The use-caller-identity element specifies that the caller's security identity be used as the security identity for the execution of methods of the enterprise bean. Another option is to use a run-as element to specify that a run-as identity can be used to invoke the bean's methods, as we will show later.
The method element of method-permission specifies the security permissions for one or more methods in a bean.
You can specify permissions using one or more role-name elements—one for each role that is allowed to access the method. A single empty role-name element means that the role has no access to the method. You specify unrestricted access permission by using an unchecked element.
The method's ejb-name element specifies the name of the EJB. The method-name element specifies the name of the method. A value of * for method-name corresponds to all methods in the EJB.
A specific method-name corresponds to all methods of that name, including any overloaded methods. To specify a particular method from overloaded methods, use the method-params element.
You can configure method-permission for methods in the bean's Home, Remote, Local, and LocalHome interfaces.
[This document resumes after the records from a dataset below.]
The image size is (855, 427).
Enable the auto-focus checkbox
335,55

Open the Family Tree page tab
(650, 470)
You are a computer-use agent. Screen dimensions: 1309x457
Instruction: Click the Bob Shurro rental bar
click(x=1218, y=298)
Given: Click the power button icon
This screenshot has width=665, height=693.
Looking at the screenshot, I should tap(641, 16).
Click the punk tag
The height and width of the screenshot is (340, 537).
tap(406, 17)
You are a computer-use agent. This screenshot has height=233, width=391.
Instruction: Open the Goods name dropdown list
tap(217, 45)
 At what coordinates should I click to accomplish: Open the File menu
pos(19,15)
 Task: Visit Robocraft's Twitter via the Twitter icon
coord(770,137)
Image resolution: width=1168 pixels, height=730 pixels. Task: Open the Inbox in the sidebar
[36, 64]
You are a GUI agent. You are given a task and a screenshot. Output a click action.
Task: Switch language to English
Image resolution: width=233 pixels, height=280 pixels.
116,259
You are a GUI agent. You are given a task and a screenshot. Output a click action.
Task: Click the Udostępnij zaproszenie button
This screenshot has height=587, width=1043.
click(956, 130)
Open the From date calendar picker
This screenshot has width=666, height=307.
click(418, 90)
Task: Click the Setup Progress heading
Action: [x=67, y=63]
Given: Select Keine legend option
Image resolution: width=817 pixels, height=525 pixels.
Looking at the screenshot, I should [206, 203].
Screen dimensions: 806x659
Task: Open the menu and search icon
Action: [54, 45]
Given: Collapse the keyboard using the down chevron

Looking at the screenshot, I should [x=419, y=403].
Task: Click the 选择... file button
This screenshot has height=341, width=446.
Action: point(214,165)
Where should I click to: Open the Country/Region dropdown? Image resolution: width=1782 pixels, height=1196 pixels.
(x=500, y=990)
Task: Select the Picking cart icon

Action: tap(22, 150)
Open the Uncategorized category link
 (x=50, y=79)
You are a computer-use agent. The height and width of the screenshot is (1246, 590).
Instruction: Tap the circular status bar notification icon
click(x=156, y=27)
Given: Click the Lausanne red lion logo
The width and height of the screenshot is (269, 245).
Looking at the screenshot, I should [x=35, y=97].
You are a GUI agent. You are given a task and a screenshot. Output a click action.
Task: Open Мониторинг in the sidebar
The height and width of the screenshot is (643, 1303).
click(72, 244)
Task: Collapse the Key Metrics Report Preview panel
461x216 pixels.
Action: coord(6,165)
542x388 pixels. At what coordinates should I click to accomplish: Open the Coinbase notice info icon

To specify the permission for a method in a particular interface, use the method-intf element under method with the corresponding value.
In the given example of the MySessionBean, we have configured:
userMethod to be accessible by ejbuser role
adminMethod to be accessible by ejbadmin role
commonMethod to have unrestricted access
noaccessMethod to be inaccessible by any role
Using annotations to define roles and permissions
In EJB3 enterprise beans, you can configure the bean-level and method-level security by using security annotations. In this section, we discuss the various security annotations (@DeclareRoles, @DenyAll, @PermitAll, and @RolesAllowed) and how they affect the security configuration. Note that we'll discuss the @RunAs annotation later in this chapter.
Defining security roles
You define security roles by using a @DeclareRoles annotation on a bean class, as shown below:
@Stateless
@DeclareRoles({"ejb3user", "ejb3admin"})
public class MyEjb3ServiceBean implements MyEjb3Service {
...
}
In this example, MyEjb3ServiceBean defines two security roles, namely ejb3user and ejb3admin.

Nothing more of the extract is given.